Einer Agenturmeldung zufolge klagte Medwedew in seiner Antikorruptionsansprache, die Bestechlichkeit sei nicht nur uferlos, sondern sie verstecke sich auch. Der spöttische Moderator des oppositionellen Senders Moskauer Echo, Viktor Schenderowitsch, nahm den Präsidenten sofort beim Wort. »Wo suchen Sie denn, Dmitrij Anatoljewitsch?«, fragte er einfühlsam. »Warum bleibt das Phänomen Ihnen unsichtbar, nachdem sogar die US-Zeitschrift Forbes fast die Hälfte der Beamten Ihrer Präsidialverwaltung auf die Liste der Millionäre gesetzt hat? Wie sind diese Leute zu ihrem Reichtum gekommen?« Und sein Kollege, der Dichter Igor Irtenjew, fügte satirische Verse mit dem Refrain hinzu: »Eine Goldene Nase verdient sich ›Gasprom‹. An der Nase herumgeführt werden wir immer schon.«
Die meisten russischen Experten sind skeptisch. Unter ihnen ist der Leiter des Fonds »Indem«, Georgij Satarow, früher Berater bei Jelzin. Ausgerechnet er hat den Begriff »Korruptionsintensivität« in Umlauf gebracht. Nach seinen Berechnungen beträgt der korruptive Geldumlauf etwa 300 Milliarden Dollar jährlich. Augiasställe dieser Größe kann man nicht im Handumdrehen säubern.

Der Publizist Pawel Woschtschanow begann Anfang der 1990er Jahre als Jelzins Pressesprecher. Nach wenigen Monaten kehrte er der neuen Obrigkeit den Rücken, und zwar freiwillig – ein schwarzes Schaf unter den Beamten, die der Staatspfründe möglichst nahe sein wollen. Heute arbeitet er bei der oppositionellen Zeitung Nowaja Gaseta. Sein Urteil klingt am radikalsten: »Es ist unmöglich, den Kannibalismus unter den Menschenfressern zu beseitigen; jeder Versuch ist aussichtslos.«

Wie konsequent unsere Volksvertreter die Korruption bekämpfen, zeigt ihr Umgang mit dem Strafgesetzbuch-Paragraphen, der die Beschlagnahme unrechtsmäßig erworbenen Vermögens regelt. Im Jahre 2003 erleichterten sie das Gesetz und das Schicksal der Staatsdiebe, indem sie den Paragraphen außer Kraft setzten. Drei Jahre später mußten sie ihn wieder einführen, weil sich Rußland der UN-Antikorruptionskonvention angeschlossen hatte. Und was geschieht nun? Wird der Paragraph angewendet?
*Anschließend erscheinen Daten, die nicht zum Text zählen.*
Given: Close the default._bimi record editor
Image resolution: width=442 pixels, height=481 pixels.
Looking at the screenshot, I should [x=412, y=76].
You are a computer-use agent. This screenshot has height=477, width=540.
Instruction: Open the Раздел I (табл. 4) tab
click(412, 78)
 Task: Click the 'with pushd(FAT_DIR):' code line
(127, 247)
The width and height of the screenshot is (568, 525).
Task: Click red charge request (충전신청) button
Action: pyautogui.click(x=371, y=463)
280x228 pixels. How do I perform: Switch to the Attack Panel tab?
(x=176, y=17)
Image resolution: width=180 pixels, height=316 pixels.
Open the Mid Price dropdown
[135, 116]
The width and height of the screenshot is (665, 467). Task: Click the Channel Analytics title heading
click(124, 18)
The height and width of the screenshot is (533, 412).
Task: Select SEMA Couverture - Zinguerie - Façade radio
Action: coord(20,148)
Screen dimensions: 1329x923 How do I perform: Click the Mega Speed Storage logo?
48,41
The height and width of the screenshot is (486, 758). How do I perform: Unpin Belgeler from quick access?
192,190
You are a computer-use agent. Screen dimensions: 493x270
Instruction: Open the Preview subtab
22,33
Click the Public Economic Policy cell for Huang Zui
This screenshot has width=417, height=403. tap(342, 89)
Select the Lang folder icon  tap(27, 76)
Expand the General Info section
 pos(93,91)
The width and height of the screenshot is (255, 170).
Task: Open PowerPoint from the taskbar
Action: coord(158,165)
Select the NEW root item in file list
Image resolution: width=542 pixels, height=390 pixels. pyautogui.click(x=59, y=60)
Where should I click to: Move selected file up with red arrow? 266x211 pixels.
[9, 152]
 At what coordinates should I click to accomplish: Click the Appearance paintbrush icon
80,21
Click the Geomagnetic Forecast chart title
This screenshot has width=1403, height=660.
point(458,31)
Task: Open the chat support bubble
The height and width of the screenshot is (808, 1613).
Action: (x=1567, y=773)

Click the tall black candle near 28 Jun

Alexander Gurow vom Sicherheitsausschuß der Duma machte das Problem anschaulich. Im Jahre 2007 lagen die Verluste, die der Fiskus durch die Verbrecher erlitt, bei 282 Milliarden Rubel. Der Gesamtbetrag des konfiszierten Vermögens betrug nur 35 Millionen Rubel; das heißt nicht mal einer von 8.000 Rubeln wurde gerettet. Auf der Liste der beschlagnahmten Güter standen unter anderem ein Elektrokabel, ein Handy, Süßwaren, tiefgekühltes Fleisch, eine benzinbetriebene Säge, drei marode Traktoren. »Und wo sind die Villen, die prachtvollen Yachten, wo sich diese Verbrecher mit gekauften Frauen amüsieren?« empörte sich der Abgeordnete. Ihm sollte eigentlich klar sein: Um etwas konfiszieren zu können, muß man erstmal beweisen, daß das schöne Vermögen illegal erworben worden ist. So steht es im Gesetz. Es ermöglicht den russischen Schmiergeldfreunden, ihren Reichtum als Eigentum der Schwiegermutter, eines Neffen oder der Oma zu beurkunden. Eine Krähe sitzt gern neben der anderen.